++++ THE DATA

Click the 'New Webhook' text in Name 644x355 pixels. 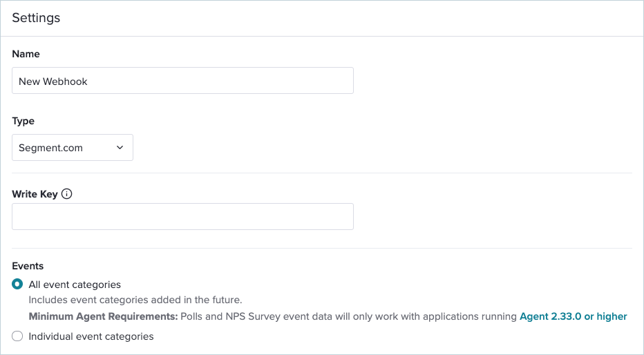point(53,81)
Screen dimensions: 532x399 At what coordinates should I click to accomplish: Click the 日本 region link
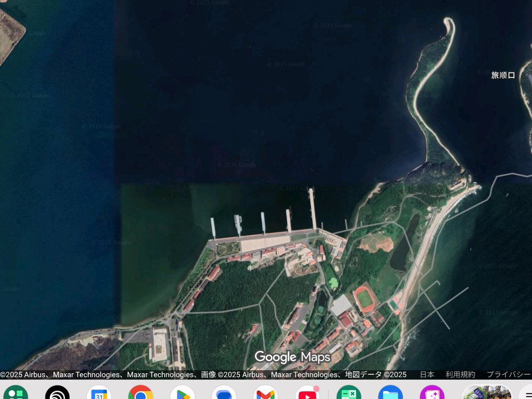pyautogui.click(x=427, y=375)
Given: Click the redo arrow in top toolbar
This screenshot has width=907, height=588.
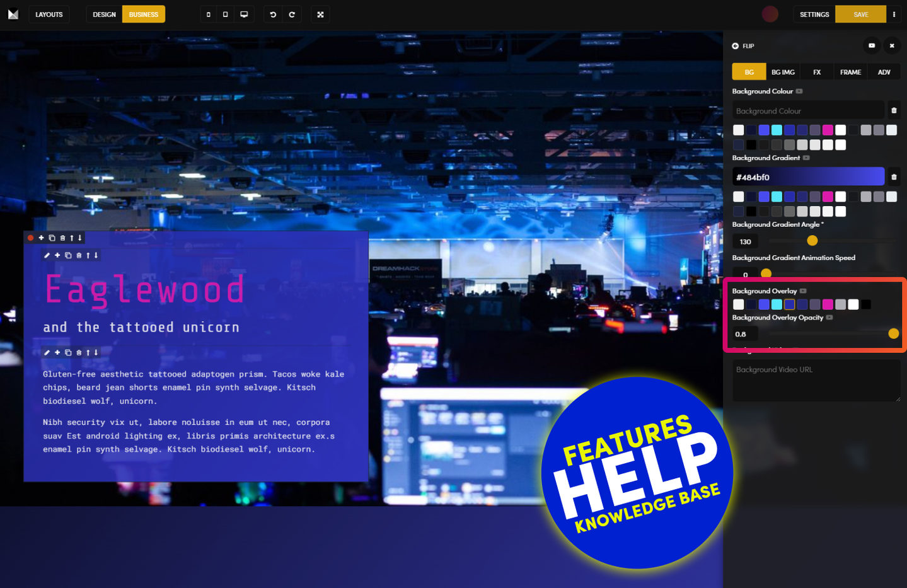Looking at the screenshot, I should pyautogui.click(x=292, y=14).
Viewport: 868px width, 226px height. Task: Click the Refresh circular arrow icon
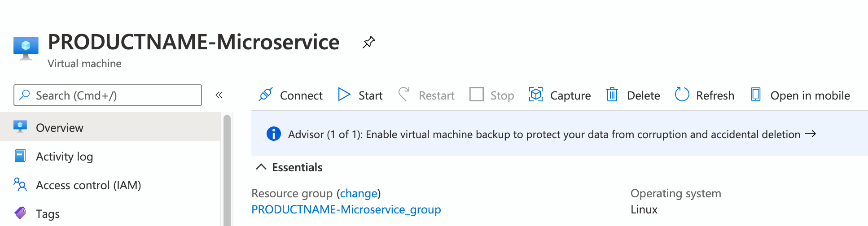(x=682, y=95)
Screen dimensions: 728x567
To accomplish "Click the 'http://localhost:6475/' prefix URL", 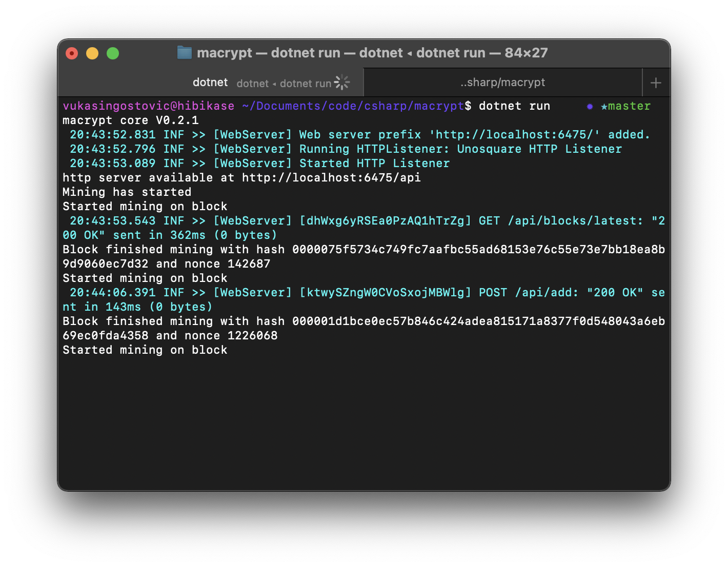I will [515, 135].
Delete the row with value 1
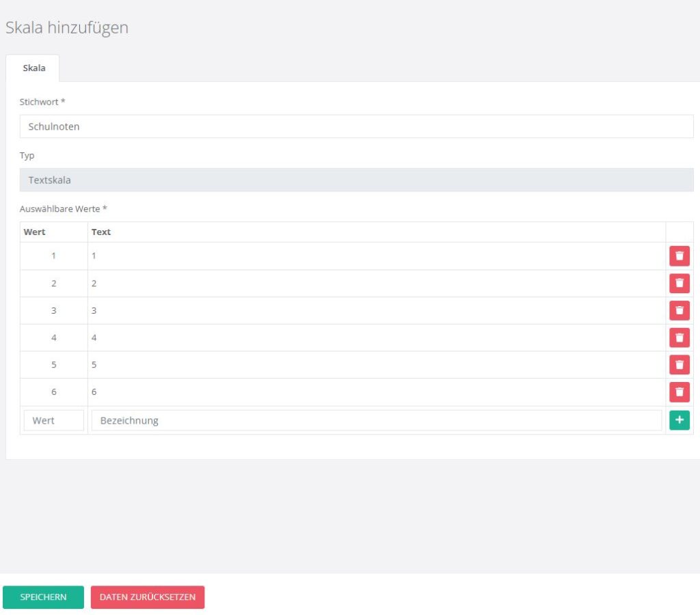Image resolution: width=700 pixels, height=615 pixels. point(679,256)
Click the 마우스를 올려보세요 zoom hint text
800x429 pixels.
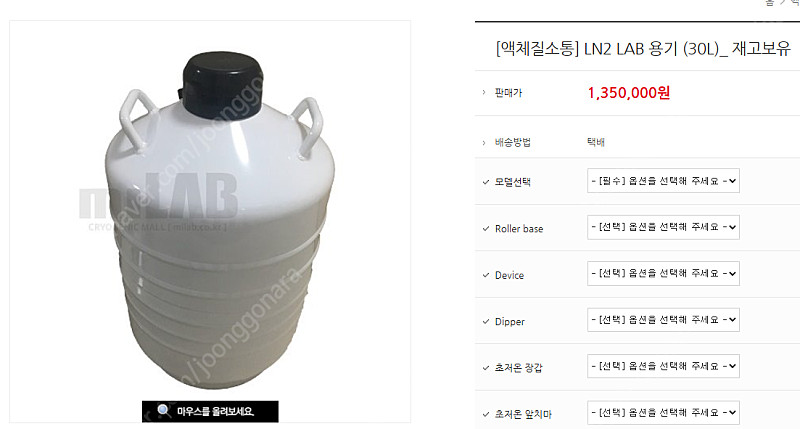(215, 411)
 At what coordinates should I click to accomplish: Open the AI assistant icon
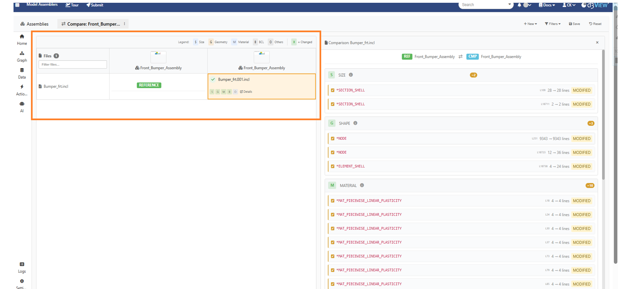coord(22,104)
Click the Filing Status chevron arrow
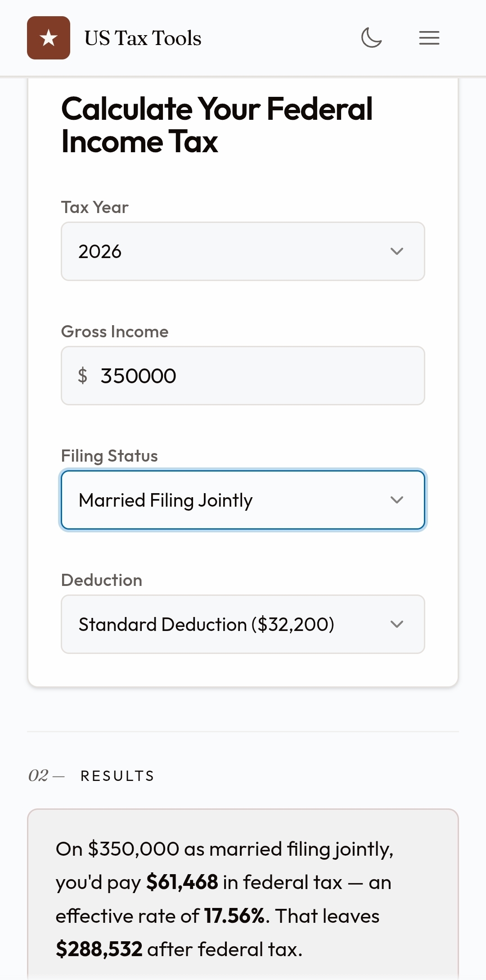 397,500
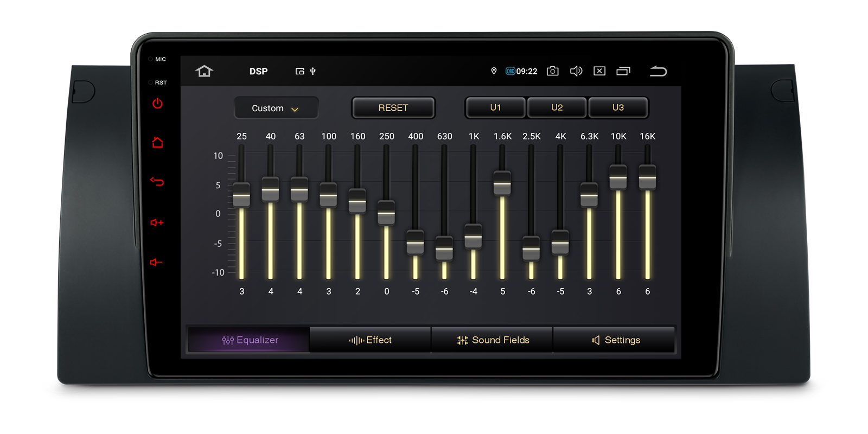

++++++++

■ WORK REQUEST: Only the lines above starting with the line with "Screen dimensions: 532x399" and going on through the line with "Screen dimensions: 728x567" belong in the answer; repeat them exactly, minus any picture.

■ EXERCISE ANSWER:
Screen dimensions: 532x399 At what coordinates should I click to accomplish: Click the 日本 region link
pyautogui.click(x=427, y=375)
Given: Click the redo arrow in top toolbar
This screenshot has width=907, height=588.
Looking at the screenshot, I should pyautogui.click(x=292, y=14).
Viewport: 868px width, 226px height. Task: Click the Refresh circular arrow icon
(x=682, y=95)
Screen dimensions: 728x567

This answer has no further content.